Clinging to her innocent lie, her eyes darting sideways for possible onlookers, Loretta asked, "Who told you he-"

"He did, didn't he?" Oliver demanded, although he had meant to be kind.

Loretta didn't seem to mind his tone—it was as if she hadn't even noticed it. She appeared more preoccupied with chewing on her admission, reluctant to let it out. Adamantly Oliver held the tension, trapping his star with his unrelenting gaze, and the question remained present in the insistently still silence between them.

"We had a fight," Loretta finally surrendered, and Oliver's enthusiasm faltered. Against all odds, he had still been hoping that Charles could have been wrong both about Ben's behaviour in general and about the incident on opening night. Watching his star's face flush with recalled shame, Oliver felt awful. He had promised, in his own way, to protect her from all harm, and allowing Loretta back to the theatre, where she could run into Ben, felt like the most heinous act of betrayal.

"Why didn't you say anything?" he wondered in a voice heavy with despair. "He could have killed you."

"Oh, Oliver…" Loretta rolled her eyes with unconvincing calmness, trying to brush off the gravity she had to have been fully aware of.

"You know I'm right."

There was a painful beat of hesitation before something broke inside Loretta. The strong mask fell away, unveiling a tragically wounded expression of tremulous anguish. It was a look that told Oliver, beyond any doubt, that she hadn't been feeling safe and that she had been mistreated to an extent she could not cope with on her own.

"So… Why did he do it?" Oliver needed to know, as he swallowed the overwhelming feeling of guilt that had crept up to him. "What were you fighting about?"
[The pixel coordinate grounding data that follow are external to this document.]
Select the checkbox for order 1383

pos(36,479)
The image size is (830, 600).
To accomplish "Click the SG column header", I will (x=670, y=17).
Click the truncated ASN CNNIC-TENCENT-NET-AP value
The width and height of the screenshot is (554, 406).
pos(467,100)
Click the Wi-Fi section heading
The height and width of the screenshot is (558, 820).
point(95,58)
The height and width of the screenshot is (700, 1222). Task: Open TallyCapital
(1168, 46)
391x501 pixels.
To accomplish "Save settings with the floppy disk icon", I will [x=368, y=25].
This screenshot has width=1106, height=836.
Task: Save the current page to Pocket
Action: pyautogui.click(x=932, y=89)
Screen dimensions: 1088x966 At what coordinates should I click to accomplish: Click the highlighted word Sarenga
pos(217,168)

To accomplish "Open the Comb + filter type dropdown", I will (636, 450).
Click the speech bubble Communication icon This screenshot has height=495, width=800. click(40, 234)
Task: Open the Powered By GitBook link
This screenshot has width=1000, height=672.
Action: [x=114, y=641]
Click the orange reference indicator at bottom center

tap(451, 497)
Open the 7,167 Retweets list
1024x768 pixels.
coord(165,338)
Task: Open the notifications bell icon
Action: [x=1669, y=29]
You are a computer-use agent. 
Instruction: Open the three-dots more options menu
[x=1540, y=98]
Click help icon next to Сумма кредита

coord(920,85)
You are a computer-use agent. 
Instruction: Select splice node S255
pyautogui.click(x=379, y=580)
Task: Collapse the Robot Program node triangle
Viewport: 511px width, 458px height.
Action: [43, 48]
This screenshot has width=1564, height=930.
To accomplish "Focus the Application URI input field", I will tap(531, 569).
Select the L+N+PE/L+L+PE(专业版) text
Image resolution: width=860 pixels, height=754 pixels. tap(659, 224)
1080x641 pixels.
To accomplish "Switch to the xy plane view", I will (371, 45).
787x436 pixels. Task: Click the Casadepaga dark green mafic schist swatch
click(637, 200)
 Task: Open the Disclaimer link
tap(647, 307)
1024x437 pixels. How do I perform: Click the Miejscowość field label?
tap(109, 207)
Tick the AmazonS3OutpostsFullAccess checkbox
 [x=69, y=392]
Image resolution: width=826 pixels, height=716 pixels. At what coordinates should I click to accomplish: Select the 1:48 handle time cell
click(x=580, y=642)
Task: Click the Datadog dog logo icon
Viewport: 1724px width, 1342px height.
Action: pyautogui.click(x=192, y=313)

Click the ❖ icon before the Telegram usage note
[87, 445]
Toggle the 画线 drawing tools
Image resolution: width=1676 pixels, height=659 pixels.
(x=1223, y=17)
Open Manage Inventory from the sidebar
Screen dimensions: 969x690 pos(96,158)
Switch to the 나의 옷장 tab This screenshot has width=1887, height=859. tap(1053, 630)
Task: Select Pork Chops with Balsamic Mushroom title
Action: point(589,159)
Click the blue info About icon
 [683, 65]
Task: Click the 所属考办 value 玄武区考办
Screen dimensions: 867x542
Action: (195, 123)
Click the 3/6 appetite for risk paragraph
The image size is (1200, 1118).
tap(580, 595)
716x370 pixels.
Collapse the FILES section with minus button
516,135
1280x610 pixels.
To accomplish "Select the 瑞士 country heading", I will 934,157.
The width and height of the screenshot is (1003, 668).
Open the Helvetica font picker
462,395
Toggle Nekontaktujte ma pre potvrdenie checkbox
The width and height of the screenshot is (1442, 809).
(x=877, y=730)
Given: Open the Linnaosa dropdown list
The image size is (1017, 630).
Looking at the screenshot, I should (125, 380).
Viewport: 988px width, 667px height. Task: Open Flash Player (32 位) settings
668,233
Loretta sank back against the park bench, folding herself more tightly into her shawl, but she was no longer hiding her eyes from him. "He accused me of trying to steal Dickie from him," she explained with unflinching candidness. For a moment Oliver thought he had misheard her or that perhaps this was yet another, even more dedicated attempt at evasiveness, but the resigned passivity in Loretta's gaze made him reconsider. She must have realized he would be knocking on Ben's door next if she didn't tell him the truth now. "Dickie quit that night, just before… And Ben blamed me."

"But that's ridiculous," Oliver argued against the most preposterous motive possible, despite the fact that he was immensely relieved about Loretta having no reasonable blame whatsoever in what had been going on. "Why would that be your fault?"

"I did encourage him," Loretta admitted placatingly. "But only because Dickie looked so unhappy with him. I didn't mean to… stir up any trouble."

His heart threatening to burst at the meek regret with which Loretta finished her confession, Oliver considered her with fond sympathy. "Of course not," he said softly, accepting her story in all its bizarre simplicity.

Oliver promptly recognized his chance to step out of his professional role once again and reached out to clasp Loretta's hand, only to have to draw his hand back without it ever having reached its destination, because, as it turned out, one was never really alone in the theatre.

"Hey, girl!" Cliff called out to Loretta, eyes aglitter and cheeks flushed with excitement, as he flounced up to them. "What's this I hear from Kimber about Ben going off on you?"

Fuelled by a vigorous feeling of acute injustice, Oliver let his considerate fatherly calm be thrown aside by Cliff's animated tone. "Oh, it was outrageous!" he declared, ready to gossip.

"But I'm all right and that's really all there is to it," Loretta quickly interjected, straightening up and putting on what might have passed for a charming smile if Oliver hadn't known it was a ruse.

"Okay…" Cliff drawled, stunned but willing to drop the case since he would be hearing all about it soon enough. "Well, mom's on her way over and she wants all the details."

Oliver watched as a flash of alarm started from a spark of some kind of realization behind Loretta's eyes and set off a quick chain reaction in her whole body—she jumped. "No-no! It's all fine. Ben and me—we're fine," she protested, a thin note of panic fluttering through her voice. "There's really no need for Donna to-"

"Ben pushed her off the lighthouse and now he thinks she tried to poison him," Oliver burst out pointedly, but the triumphant feeling of revealing this screaming villainy was tarnished when he noticed how Loretta shrank back, just a tad, her lips strained but quivering. Her shoulders dropped so faintly that she almost managed to disguise it as part of the agitated rising and falling of her chest, but Oliver detected it anyway.

While Cliff hid behind his phone and Loretta chewed on her lower lip in an unintentionally, agonizingly fetching manner, Oliver pondered the conundrum of why Loretta would allow or want this dreadful injustice against her to go unnoticed. He couldn't comprehend it, and at the same time he felt as if he had done something wrong, as if he had failed her somehow and betrayed a secret trust he hadn't even defined yet for himself.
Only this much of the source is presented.